- Born: 14 December 1813 Alderley, Cheshire, England
- Died: 26 November 1879 (aged 65)
- Known for: Pioneering modern nursing
- Parent: Edward Stanley

= Mary Stanley =

British nurse (1813–1879)

Mary Stanley (14 December 1813 – 26 November 1879) philanthropist and nurse, is best known for her dispute in the Crimea with her friend Florence Nightingale.

==Personal life==
She was born in Alderley, Cheshire, the second of five children to Edward Stanley, later to be the Bishop of Norwich, and sister of Arthur Stanley, Dean of Westminster and Owen Stanley, the naval explorer. She was also a close friend of Sidney Herbert, and his wife. She was an ardent Puseyite.
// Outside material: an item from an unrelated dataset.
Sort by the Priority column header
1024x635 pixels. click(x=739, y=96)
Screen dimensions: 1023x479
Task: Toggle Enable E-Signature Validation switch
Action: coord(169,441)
She converted to Catholicism in 1856.

==Nursing==
Mary Stanley was one of the women who answered the appeal which went out for nurses for the Crimea. She shared Florence Nightingale's interest in nursing, the two having become friends in 1847, and like Florence Nightingale, was an advocate of the Kaiserswerth plan for a time. However, while Nightingale was initially an admirer of the Sisters of Mercy and later became an admirer of Kaiserswerth, Stanley went the other way and this led to her conversion. Mary Stanley helped the government recruit the first group of nurses to go to Constantinople which included a group of nuns from the Irish Sisters of Mercy. She and Nightingale were assisted in their nursing endeavours by Cardinal Manning. With his aid Stanley led a second party of predominately Catholic nurses to the Crimea. The rift between her and Nightingale began when she arrived. Despite the reviews given by Nightingale of these nurses some went on to have stellar careers in nursing and the primary objection was probably due to the argument about who was in charge and a degree of mistrust of Catholics at the time.

==Published works==
Stanley wrote a book outlining the issues with getting trained women for the role of nurses in British hospitals; 'Hospitals and Sisterhoods' published in 1854. Her second book 'True to Life: A Simple Story' was published in 1873.

==Later life==
On her return from the Crimea she continued with her philanthropic work, establishing savings clubs, an industrial laundry and creating employment for soldiers' wives in the production of army uniforms. In 1861, during the "cotton famine" in Lancashire caused by the American Civil War, she assisted Elizabeth Gaskell to distribute aid to the unemployed cotton workers. In 1870, she became a founding member of the Ladies' Committee of the British Red Cross.

She died in 1879 at the age of 66. She is buried in Alderley, Cheshire.